==== INFORMATION GIVEN

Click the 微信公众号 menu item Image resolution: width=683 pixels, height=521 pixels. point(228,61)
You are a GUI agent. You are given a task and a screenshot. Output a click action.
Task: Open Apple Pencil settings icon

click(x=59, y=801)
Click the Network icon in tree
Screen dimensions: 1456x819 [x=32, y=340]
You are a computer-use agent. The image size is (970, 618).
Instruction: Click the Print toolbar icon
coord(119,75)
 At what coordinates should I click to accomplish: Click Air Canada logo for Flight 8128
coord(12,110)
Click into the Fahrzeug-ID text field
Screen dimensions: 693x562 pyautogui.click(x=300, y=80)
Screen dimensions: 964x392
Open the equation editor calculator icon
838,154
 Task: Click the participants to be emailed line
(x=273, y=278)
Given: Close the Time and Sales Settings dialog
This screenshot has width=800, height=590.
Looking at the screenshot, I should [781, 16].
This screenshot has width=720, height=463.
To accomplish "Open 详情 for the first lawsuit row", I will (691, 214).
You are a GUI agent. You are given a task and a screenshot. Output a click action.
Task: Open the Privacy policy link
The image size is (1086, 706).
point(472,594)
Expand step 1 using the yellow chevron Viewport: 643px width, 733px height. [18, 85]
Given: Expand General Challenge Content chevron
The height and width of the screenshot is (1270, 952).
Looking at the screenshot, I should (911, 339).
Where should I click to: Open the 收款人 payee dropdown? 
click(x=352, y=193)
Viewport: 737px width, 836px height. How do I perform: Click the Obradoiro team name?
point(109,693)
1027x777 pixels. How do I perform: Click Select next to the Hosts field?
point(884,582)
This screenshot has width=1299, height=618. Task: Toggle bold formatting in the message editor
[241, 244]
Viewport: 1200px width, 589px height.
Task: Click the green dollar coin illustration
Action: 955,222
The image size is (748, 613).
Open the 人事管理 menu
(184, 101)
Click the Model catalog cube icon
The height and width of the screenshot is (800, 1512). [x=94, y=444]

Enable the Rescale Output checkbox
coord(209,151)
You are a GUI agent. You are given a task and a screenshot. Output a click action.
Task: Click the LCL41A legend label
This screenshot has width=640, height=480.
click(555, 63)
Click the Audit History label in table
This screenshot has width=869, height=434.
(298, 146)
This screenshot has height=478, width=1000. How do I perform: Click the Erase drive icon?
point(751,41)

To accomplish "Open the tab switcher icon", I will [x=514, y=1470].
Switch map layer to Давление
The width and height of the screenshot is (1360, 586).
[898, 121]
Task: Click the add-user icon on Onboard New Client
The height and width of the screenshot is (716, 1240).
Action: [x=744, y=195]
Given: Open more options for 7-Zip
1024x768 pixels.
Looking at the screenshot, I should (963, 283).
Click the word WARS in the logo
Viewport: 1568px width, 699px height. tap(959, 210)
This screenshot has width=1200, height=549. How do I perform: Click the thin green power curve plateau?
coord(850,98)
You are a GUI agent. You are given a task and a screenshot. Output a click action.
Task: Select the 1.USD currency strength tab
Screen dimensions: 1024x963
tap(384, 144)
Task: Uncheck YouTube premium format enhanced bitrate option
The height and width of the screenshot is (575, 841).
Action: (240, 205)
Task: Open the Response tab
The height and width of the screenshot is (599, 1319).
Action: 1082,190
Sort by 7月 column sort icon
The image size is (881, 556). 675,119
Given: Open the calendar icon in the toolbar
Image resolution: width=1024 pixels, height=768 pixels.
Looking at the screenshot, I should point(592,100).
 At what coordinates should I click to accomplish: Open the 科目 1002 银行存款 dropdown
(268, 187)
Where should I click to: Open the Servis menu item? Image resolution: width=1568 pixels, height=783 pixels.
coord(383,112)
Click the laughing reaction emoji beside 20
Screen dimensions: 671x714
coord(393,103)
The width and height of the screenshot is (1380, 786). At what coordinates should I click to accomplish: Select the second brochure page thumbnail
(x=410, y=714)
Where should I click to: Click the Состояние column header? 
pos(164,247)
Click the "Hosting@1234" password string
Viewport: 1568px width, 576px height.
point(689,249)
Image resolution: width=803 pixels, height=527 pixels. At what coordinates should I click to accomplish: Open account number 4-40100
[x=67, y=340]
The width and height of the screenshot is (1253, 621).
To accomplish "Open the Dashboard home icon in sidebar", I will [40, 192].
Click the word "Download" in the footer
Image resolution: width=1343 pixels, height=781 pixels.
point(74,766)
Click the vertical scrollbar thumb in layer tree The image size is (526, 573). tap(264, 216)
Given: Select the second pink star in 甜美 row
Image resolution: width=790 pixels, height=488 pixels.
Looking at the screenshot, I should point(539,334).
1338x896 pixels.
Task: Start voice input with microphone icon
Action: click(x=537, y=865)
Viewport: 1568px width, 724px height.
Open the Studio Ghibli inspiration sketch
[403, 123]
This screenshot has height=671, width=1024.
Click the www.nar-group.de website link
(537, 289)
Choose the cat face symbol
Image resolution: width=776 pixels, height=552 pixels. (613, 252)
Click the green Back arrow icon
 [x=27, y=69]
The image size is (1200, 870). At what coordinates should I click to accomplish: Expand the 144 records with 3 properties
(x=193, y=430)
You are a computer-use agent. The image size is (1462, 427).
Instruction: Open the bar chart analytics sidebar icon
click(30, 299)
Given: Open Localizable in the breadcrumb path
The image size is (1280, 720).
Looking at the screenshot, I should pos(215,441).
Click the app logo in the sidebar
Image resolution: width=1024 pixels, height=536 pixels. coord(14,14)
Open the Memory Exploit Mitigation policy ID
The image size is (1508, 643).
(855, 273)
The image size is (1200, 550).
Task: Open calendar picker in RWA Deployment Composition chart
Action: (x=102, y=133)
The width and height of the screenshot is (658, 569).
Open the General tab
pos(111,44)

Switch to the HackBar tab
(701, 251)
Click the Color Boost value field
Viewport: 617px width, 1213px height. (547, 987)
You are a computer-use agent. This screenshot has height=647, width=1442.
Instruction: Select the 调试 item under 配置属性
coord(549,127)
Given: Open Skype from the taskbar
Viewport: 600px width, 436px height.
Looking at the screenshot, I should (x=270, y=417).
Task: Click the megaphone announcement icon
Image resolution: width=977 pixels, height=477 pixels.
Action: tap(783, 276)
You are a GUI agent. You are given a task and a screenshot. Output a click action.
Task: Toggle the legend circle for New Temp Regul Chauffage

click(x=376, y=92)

========

§ **EXERCISE AIM**:
Look through the entries above and say how many lines contain "label", giving nothing but the number.

§ **ANSWER BELOW**:
2